"Good Job"
Bericht vom Richmond Marathon 11.11.2006


_________________________Text:_ __Zenon Karczewski (email: zenon.karczewski@dresdner-trolle.de)
Fotos: __Eyck Schwarz, Zenon Karczewski

Richmond/Virginia, Samstag, den 11.11.06, 8:00 Uhr , Broad-Street: Sergeant Smith tritt vor die Läufer, salutiert, presst den Stiel der USA-Fahne an seinen Körper und verharrt in der Habacht-Stellung.

...And the rockets' red glare, the bombs bursting in air,
Gave proof through the night that our flag was still there.
O say, does that Star-Spangled Banner yet wave
O'er the land of the free and the home of the brave?"

- ertönt es aus den Lautsprechern.

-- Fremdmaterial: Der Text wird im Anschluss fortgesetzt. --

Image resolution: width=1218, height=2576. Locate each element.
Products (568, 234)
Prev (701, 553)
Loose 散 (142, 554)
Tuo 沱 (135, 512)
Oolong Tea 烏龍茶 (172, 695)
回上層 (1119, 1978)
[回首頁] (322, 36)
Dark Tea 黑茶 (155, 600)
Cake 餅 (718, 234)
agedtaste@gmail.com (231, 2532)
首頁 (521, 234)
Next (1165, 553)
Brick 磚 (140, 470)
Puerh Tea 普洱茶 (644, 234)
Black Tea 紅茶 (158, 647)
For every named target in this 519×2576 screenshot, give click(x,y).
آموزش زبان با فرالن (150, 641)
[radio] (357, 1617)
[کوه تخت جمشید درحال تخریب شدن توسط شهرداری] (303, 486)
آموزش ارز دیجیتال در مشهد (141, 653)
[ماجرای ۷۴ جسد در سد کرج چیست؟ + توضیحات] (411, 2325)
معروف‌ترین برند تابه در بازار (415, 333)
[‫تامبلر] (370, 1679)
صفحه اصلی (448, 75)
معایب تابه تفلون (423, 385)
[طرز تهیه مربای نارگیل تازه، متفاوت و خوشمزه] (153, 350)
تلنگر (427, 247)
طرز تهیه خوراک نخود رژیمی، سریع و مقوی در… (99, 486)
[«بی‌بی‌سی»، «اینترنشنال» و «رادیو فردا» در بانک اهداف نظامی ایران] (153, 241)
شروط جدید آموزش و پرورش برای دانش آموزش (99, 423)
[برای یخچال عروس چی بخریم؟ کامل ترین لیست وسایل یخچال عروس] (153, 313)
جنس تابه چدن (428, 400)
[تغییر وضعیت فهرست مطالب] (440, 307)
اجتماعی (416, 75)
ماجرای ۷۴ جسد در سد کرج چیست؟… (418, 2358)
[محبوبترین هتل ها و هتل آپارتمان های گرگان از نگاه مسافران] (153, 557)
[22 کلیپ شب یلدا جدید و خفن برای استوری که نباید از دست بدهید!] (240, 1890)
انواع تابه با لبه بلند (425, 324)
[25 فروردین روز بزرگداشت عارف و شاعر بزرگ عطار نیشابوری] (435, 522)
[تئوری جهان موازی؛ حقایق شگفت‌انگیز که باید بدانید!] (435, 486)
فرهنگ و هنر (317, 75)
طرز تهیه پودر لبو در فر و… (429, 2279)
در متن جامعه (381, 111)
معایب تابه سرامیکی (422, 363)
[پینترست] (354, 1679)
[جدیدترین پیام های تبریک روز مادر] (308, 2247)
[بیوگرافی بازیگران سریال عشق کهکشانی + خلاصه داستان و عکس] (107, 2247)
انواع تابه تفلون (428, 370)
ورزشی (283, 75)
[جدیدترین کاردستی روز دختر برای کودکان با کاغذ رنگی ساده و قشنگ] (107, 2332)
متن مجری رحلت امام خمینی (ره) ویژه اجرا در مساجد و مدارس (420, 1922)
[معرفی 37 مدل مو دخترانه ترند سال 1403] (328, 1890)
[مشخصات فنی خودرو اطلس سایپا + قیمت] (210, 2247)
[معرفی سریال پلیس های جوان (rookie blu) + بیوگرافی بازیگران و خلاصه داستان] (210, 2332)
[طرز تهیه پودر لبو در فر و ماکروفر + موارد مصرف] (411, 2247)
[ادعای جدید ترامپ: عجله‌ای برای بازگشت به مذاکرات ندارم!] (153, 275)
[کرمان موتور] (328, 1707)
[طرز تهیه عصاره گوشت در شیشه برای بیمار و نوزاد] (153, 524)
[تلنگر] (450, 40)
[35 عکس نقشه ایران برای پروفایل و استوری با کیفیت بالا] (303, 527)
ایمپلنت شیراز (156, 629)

Die US-Läufer legen alle ihre rechte Hand aufs Herz und lauschen stolz der USA-Nationalhyme. Ich bin auch beeindruckt und vom Pathos dieses Augenblicks dermaßen ergriffen, dass ich jetzt auch am liebsten meine Hand aufs Herz legen würde. Aber welche war das gleich - die linke auf die rechte Seite oder umgehrt? Ich überlege kurz und schaue mich um. Na klar, die rechte Hand muss doch zum Herz auf der linken Seite gehen. Aber irgendwie komme ich mir bei dieser so typisch amerikanischen Geste doch blöd vor und lasse es sein.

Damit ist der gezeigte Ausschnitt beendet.